En conséquence, un travailleur n’est pas tenu d’accepter une modification de ses conditions de travail. Il ne s’agit pas d’un acte d’insubordination constitutif de motif grave (la cour rappelle ici ce qu’elle appelle une jurisprudence largement établie de plusieurs cours du travail dans des arrêts constants).

En l’espèce, elle constate que l’intéressé travaille depuis plus de dix ans selon un horaire fixe et que, s’il a connu des mutations, c’était chaque fois selon un tel horaire et dans un lieu bien précis. Il ne pouvait dès lors être muté dans l’équipe « grand nettoyage » selon un horaire variable avec imprévisibilité totale, et ce d’autant qu’aucune explication n’a été donnée à ce changement de lieu, d’horaire ainsi que de type de travail.

La cour examine encore des dispositions du règlement de travail autorisant la modification de tâches à titre temporaire ainsi que les changements d’horaire mais constate que la situation qui lui est soumise ne justifie pas le recours à ces dispositions.

En conséquence, la société ne pouvant modifier les conditions de travail convenues sans l’accord de l’intéressé, celui-ci n’a pas commis d’acte d’insubordination en s’y opposant.
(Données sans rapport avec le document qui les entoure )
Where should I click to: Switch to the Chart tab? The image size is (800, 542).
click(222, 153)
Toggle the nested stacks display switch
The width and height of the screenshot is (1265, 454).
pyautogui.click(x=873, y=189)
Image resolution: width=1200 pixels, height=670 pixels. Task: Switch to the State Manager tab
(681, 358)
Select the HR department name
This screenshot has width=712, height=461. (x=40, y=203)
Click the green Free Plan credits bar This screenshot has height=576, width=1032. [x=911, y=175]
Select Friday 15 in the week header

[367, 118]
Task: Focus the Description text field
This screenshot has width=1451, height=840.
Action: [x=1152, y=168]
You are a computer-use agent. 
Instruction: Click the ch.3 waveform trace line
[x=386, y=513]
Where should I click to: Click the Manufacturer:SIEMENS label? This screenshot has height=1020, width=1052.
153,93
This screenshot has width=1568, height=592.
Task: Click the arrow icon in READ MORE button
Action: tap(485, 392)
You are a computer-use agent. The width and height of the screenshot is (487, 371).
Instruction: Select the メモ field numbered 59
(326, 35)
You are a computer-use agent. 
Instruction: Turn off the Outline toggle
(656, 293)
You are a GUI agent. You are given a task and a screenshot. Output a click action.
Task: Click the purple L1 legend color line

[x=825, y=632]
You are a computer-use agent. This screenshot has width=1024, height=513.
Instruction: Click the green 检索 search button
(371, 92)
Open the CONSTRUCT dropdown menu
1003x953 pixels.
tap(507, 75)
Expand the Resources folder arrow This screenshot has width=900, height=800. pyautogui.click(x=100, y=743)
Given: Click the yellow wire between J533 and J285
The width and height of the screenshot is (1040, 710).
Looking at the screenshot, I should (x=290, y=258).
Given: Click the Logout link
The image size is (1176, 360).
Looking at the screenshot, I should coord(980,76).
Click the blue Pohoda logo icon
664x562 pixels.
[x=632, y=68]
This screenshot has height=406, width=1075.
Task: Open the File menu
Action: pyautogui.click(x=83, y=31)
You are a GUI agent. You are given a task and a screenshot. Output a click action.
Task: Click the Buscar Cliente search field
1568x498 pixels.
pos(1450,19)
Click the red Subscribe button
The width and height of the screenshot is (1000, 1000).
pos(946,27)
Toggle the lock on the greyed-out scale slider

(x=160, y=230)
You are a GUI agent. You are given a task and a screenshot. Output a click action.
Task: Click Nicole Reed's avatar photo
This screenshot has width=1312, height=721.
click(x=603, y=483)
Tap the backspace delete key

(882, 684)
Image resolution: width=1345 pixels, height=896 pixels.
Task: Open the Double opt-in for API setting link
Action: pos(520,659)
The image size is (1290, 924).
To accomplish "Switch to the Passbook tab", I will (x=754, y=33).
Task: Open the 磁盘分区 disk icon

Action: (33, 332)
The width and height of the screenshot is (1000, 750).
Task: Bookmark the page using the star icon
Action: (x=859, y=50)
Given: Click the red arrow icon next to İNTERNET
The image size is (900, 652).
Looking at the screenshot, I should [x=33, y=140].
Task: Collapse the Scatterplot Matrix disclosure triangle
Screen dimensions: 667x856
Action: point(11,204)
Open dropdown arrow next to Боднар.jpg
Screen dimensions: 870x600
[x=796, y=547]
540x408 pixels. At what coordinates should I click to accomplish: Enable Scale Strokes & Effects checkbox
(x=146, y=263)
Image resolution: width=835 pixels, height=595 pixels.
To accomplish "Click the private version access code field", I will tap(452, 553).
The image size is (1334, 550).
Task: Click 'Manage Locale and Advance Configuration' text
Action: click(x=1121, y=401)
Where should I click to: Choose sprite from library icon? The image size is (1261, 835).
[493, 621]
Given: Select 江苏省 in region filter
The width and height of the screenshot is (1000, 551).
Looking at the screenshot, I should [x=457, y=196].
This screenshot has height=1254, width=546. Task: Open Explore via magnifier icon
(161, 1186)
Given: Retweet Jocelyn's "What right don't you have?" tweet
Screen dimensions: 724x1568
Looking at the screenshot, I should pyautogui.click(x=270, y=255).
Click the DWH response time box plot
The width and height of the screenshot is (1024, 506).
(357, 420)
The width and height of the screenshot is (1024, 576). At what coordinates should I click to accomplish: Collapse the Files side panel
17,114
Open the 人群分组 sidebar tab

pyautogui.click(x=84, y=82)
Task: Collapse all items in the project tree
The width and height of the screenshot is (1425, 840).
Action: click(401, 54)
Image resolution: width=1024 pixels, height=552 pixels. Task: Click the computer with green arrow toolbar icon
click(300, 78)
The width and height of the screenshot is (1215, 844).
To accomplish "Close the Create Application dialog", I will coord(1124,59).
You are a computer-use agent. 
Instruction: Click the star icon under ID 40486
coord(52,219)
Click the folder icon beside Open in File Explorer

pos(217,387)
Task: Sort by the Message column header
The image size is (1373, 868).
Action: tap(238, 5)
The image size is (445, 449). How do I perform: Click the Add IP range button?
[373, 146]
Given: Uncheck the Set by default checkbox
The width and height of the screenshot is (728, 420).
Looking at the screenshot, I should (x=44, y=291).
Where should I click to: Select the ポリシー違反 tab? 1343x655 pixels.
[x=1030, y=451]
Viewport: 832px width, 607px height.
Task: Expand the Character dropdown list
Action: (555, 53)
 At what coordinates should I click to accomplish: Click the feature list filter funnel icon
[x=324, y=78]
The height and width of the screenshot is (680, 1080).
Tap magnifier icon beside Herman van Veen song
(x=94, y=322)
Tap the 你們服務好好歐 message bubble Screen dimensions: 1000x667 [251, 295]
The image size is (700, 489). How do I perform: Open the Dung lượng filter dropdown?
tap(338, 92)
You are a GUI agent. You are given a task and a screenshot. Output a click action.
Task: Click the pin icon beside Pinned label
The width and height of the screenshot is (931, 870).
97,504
Le jugement est dès lors confirmé.

Intérêt de la décision

Cet arrêt de la Cour du travail de Bruxelles rappelle la jurisprudence constante en la matière, étant que ne constitue pas un acte d’insubordination constitutif de motif grave le refus d’un ordre illégitime ou, plus particulièrement en l’espèce, le refus d’une modification des conditions de travail convenues.